Iris raised her leg above her head and reached for the basin with her foot. She grazed it with her big toe. Stretching, she was able to get closer, close enough to knock the basin off the bureau. It fell and shattered.
Billy and Iris froze.
"That was loud," said Billy.
"Yeah," said Iris.
The door opened.
"Shh!" said a voice. "Don't say anything."
Outside the door, the two guards turned to each other.
"Did you hear something?" one tried to ask, but no noise came from her mouth.
Her eyes widened and her hand went to her throat.
"What?" the other tried to ask.
"It's Jaq," said the person who'd just come through the door. "I can't hear myself. Can you hear me? Just nod."
Billy and Iris nodded.
"Good.

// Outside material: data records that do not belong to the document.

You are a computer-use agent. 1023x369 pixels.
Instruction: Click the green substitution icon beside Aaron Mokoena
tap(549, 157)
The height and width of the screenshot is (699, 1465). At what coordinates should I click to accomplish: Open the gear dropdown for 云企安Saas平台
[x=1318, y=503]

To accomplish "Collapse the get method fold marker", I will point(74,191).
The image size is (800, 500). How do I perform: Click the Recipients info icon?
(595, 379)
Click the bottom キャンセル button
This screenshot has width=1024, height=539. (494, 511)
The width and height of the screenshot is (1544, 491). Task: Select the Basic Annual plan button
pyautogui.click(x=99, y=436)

Mother Constance cast a spell, and I gathered magic from it," she said, crossing the room and starting on the knots that held Billy and Iris to the chairs. "Since it's her magic, it works on her. I set up an illusion of myself in the council room and made myself invisible. I also had to trick those guards into not seeing the door open. But what was that noise? Oh, you guys knocked over the water bowl. Good thinking. It'll make it look like you escaped on your own." She reached down, got a shard from the basin, and cut through their ropes. Billy and Iris stood up, rubbing their hands and wrists.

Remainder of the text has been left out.